--- TEXT PROVIDED ---

RLox - Interpreting Lox with Rust
5/26/2020Lox is a dynamically-typed scripting language designed by Bob Nystrom for use in his book, Crafting Interpreters. The book is an excellent introduction to programming language design and implementation. It's free and extremely well-written. In it, Nystrom walks readers through building two Lox interpreters. The first, JLox, is a Tree-Walk interpreter written in Java. The second, CLox, is a more performant Single-Pass Bytecode Compiler + Stack-based VM written in C.
After working my way through the book, I decided to implement a third version of the interpreter in Rust. My implementation, imaginatively named RLox, is a hybrid of JLox and CLox. The parser builds an AST, then a compiler turns that AST into bytecode that is executed on a Stack-based VM similar to that of CLox. In the following sections, I will provide a brief overview of RLox, with a focus on the places where it differs the most from RLox and CLox. Along the way, I'll highlight some things I enjoyed about programming in Rust.
If you just want to check out the RLox source code, it is available here.
The Scanner
pub struct Scanner<'a> {
/// An Iterator over the source
characters: Chars<'a>,
/// The source that makes up the current Token
current: String,
/// The index in source where current begins
current_start_index: usize,
}
The RLox scanner, like the CLox scanner, does scanning 'on-demand' instead of loading every token from a source file into a collection. It is implemented as a single struct that exposes a new()

--- RECORDED DATA ---

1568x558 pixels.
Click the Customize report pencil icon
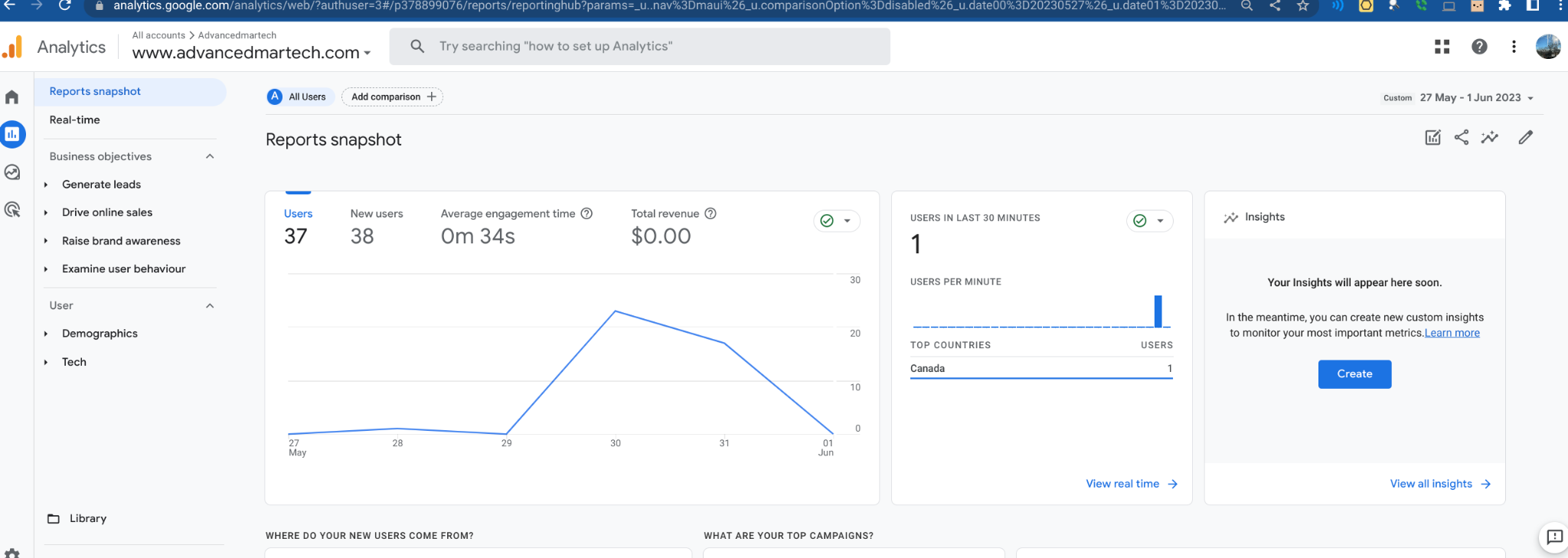pyautogui.click(x=1525, y=138)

---

GIVEN TASK A
In the RLox post, begin at the words "The Scanner" and stop after "exposes a new()". Rewrite that span, substituting "input" for "source" everywhere it appears.
GIVEN TASK B
According to the RLox post, what kind of interpreter is JLox, and in which language is it written?
GIVEN TASK C
Pick up the RLox post where it stops and continue it.

OUTPUT A
The Scanner
pub struct Scanner<'a> {
/// An Iterator over the input
characters: Chars<'a>,
/// The input that makes up the current Token
current: String,
/// The index in input where current begins
current_start_index: usize,
}
The RLox scanner, like the CLox scanner, does scanning 'on-demand' instead of loading every token from a input file into a collection. It is implemented as a single struct that exposes a new()

OUTPUT B
JLox is a Tree-Walk interpreter written in Java.

OUTPUT C
and a next()
method. The new()
method accepts a &str
and initializes a new Scanner
struct that owns an iterator over the characters in the source &str
. The next()
method then uses that iterator to return the next token in the source file. Instead of returning a special end-of-file token, next()
returns None
once there are no more tokens.
Having a next()
implementation means that Scanner
has Rust's Iterator
trait. That means Rust provides implementations for a whole bunch of other potentially useful methods for free. For example, if we want to store all of the tokens in a collection instead of a scanning on-demand, we could use the collect()
method on Scanner
, without having to implement it.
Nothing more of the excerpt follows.